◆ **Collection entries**
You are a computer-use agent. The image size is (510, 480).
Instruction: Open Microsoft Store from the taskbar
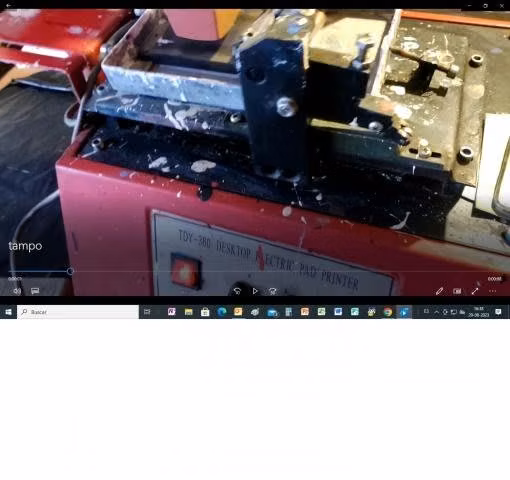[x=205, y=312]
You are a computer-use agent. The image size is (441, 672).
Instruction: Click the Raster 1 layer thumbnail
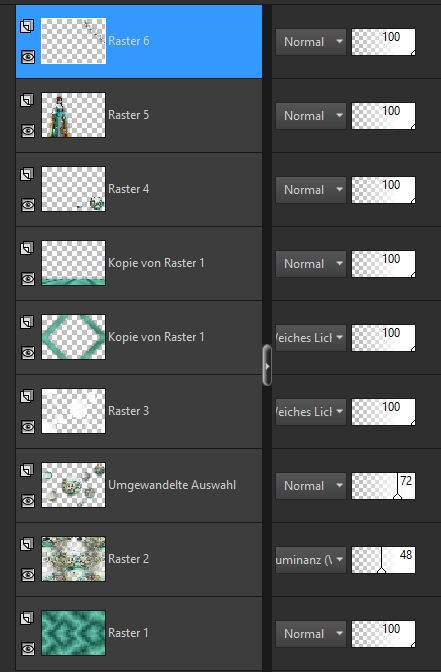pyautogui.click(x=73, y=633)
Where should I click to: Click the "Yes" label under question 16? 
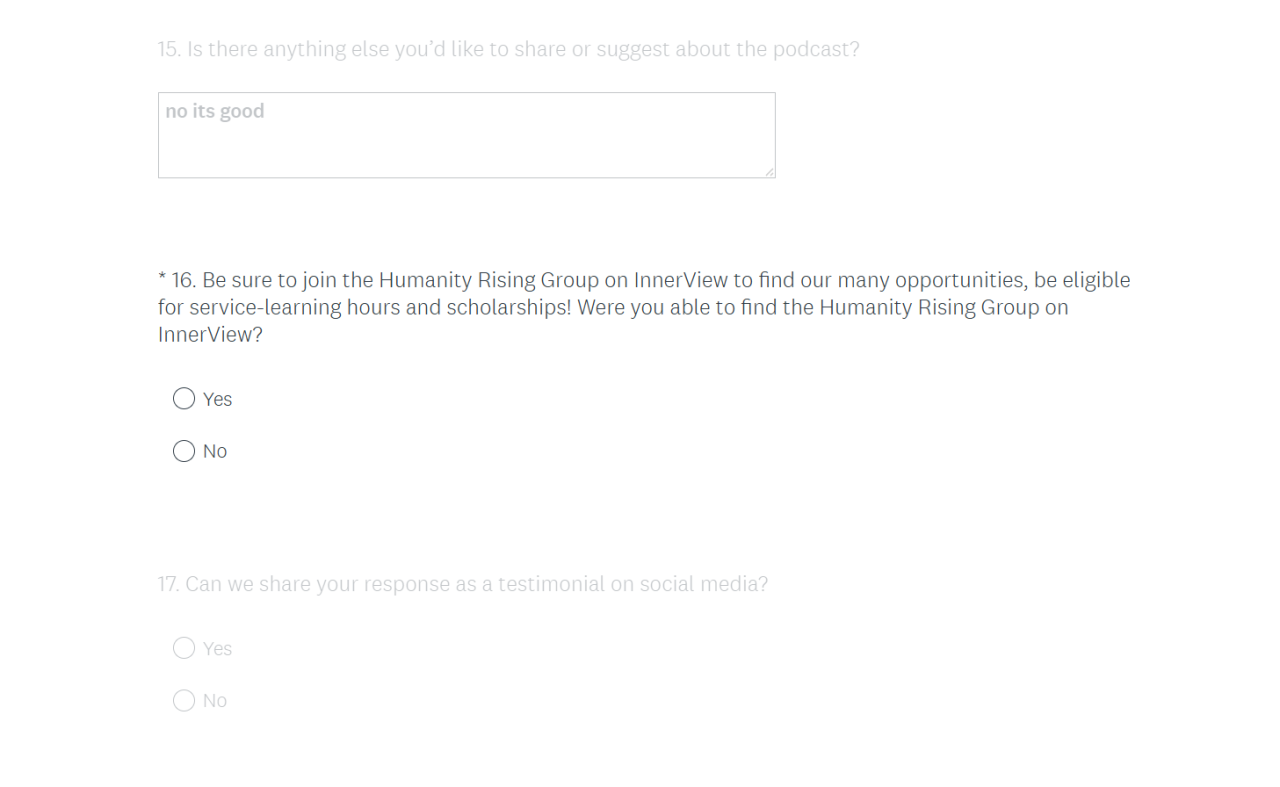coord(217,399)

◆ **What this task involves**
Without the pictures, retype exactly the lines from the one that holds "Instruction: Open Microsoft" to the last line of the data above, both of them included.

◆ **Worked solution**
Instruction: Open Microsoft Store from the taskbar
[x=205, y=312]
You are a computer-use agent. The image size is (441, 672).
Instruction: Click the Raster 1 layer thumbnail
pyautogui.click(x=73, y=633)
Where should I click to: Click the "Yes" label under question 16? 
coord(217,399)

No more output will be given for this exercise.